Le fait essentiel de ce funambulesque document est peut-être que le Si Vis Pacem, Para Bellum de l’équipe Trump pourrait bien s’énoncer de cette façon, à la manière invertie : Si Vis Bellum, Para Pacem (ou encore : “Si tu veux préserver la paix, poursuis les guerres en cours et ajoutes-en quelques-unes”). Certes, l’incroyable document parle bien de “préserver la paix” alors que le Pentagone lui-même n’arrive pas à décompter le nombre de conflits où sont engagés des soldats US, alors que 291.000 hommes des unités régulières et 44.000 hommes des forces spéciales sont réparties respectivement dans 191 et 143 pays (les chiffres cités par J.S. Davies).

La pensée des soi-disant inspirateurs de la “stratégie” est à mesure et nous ne nous inquiéterions pas trop des actes soi-disant décisifs (par exemple, comme une guerre de bon et haut niveau) d’individualités chargés d’étoiles et ânonnant de telles stupidités. Le ridicule de McMaster parlant de “vacances de l’histoire” depuis 1991 est difficile à décrire en quelques adjectifs exprimant l’excès furieux et abracadabrantesque. On nous pardonnera de ne pas être terrifiés par de telles déclarations, mais plutôt navrés de la sottise du propos : McMaster lit-il plus que Trump les discours stratégiques qu’il débite au kilo ? Il ressemble aux maréchaux gâteux qui entouraient Brejnev au début des années 1980.

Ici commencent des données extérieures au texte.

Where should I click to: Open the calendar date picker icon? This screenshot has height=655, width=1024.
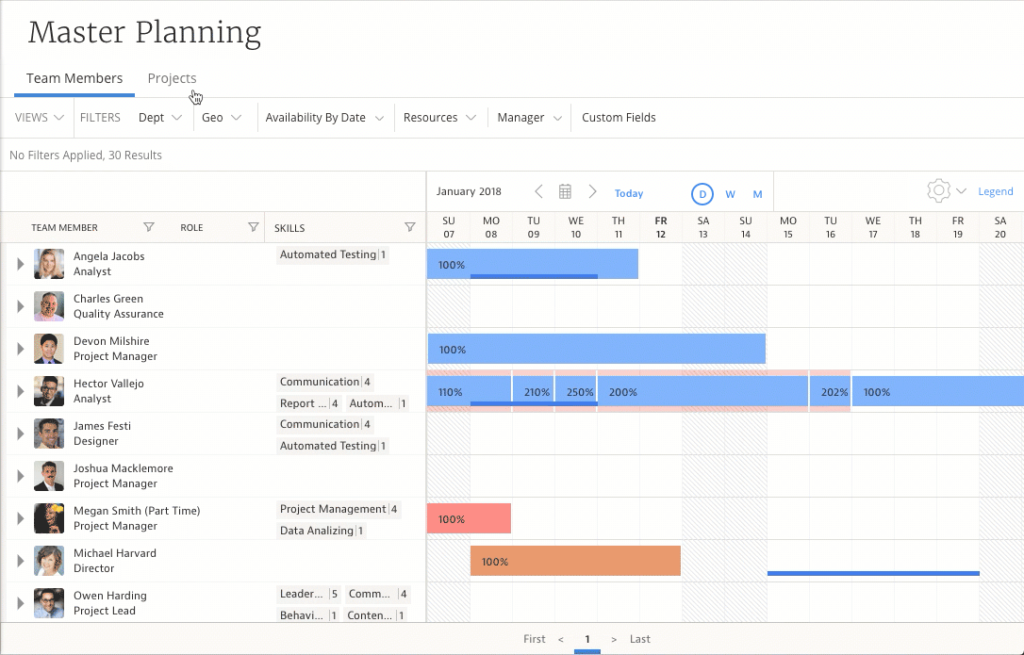(x=565, y=192)
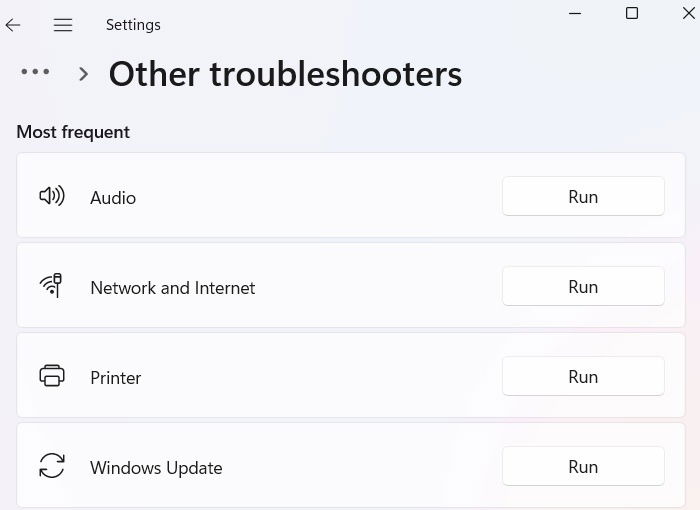Click the Windows Update sync icon
700x510 pixels.
[52, 465]
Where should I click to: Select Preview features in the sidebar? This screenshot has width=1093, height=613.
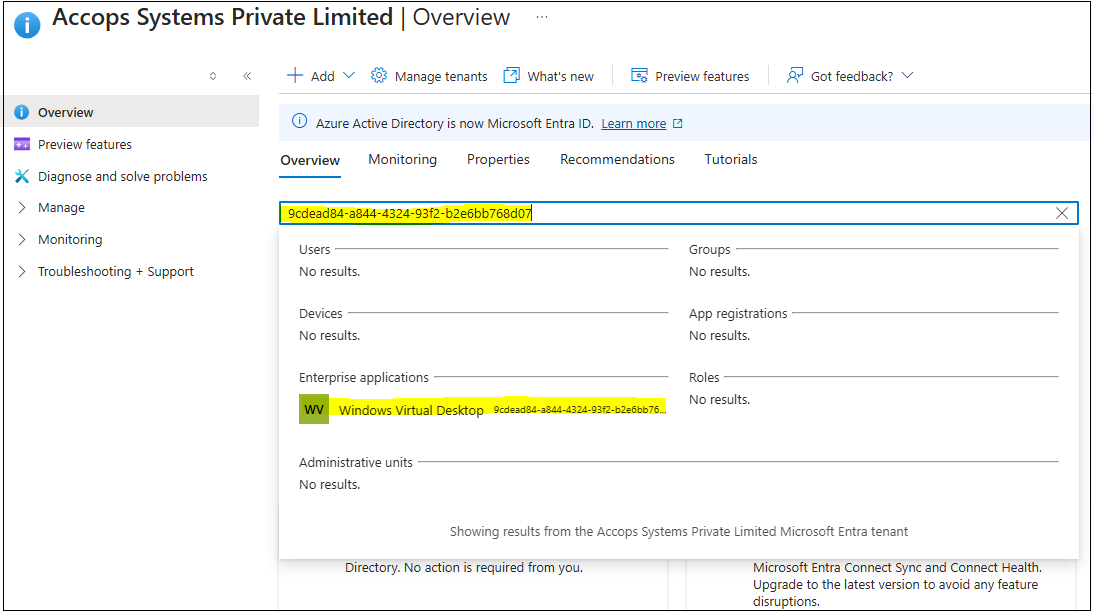(85, 145)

En d’autres mots, si Trump est une sorte d’idiot (utile ?), les généraux du Pentagone, derrière tout leur jargon et toutes leurs étoiles, ne valent guère mieux. Leur stratégie est effectivement “psycho-rigide” parce qu’on ne peut rien changer depuis 9/11 et sans doute depuis avant, enfermé dans un impératif stratégique belliciste et producteur de quincailleries diverses en constante augmentation ; et cette impuissance-paralysie “rigide” n’est productrice ni d’hégémonie, ni de conquête, ni d’influence, ni de puissance, mais d’erreurs catastrophiques et de défaites sans nombre, sous la forme d’un désordre absolument apocalyptique. Là-dessus, on ajoutera quelques pelletés de dizaines de $milliards en plus pour le Pentagone et on fera comme Brejnev & Cie en 1981-82, lorsque le premier demandait à ses collègues du Politburo : “Fermez les rideaux des fenêtres et faites ‘tchouc-tchouc-tchouc’ avec moi, comme ça on croira que le train avance”. (Blague de la période dite du brejnévisme-tardif.)

Nous constatons finalement qu’en matière d’intelligence du bordel, de dextérité du gaspillage et de talent de la corruption des psychologies, “D.C.-la-folle” vaut bien “Kiev-la-folle”. On finira bien par croire que Trump a un petit air de Porochenko-sur-le-Potomac. Le document sur la “nouvelle stratégie” des USA a beau indiquer une préparation à la guerre (sans doute mondiale), comme l’estime vertueusement WSWS.org, il est d’abord caractérisé par un vide extraordinaire de la pensée qui conduit à cette étonnante combinaison, d’une part de paralysie-impuissance, d’autre part d’extension continue du domaine du désordre. Sans doute Trump est-il en partie prisonnier de ses généraux, et ses généraux en partie prisonniers de son incontrôlabilité, sans parler du foisonnement des intérêts particuliers des divers centres de la sécurité nationale qui s’emprisonnent les uns les autres ; par contre, il est tout à fait certain que cette cohue vociférant est prisonnière du Système et de ses caprices sans fin de simulacre pour faire croire qu’il développe sa surpuissance alors qu’il suit la pente de l’effondrement menant à l’autodestruction.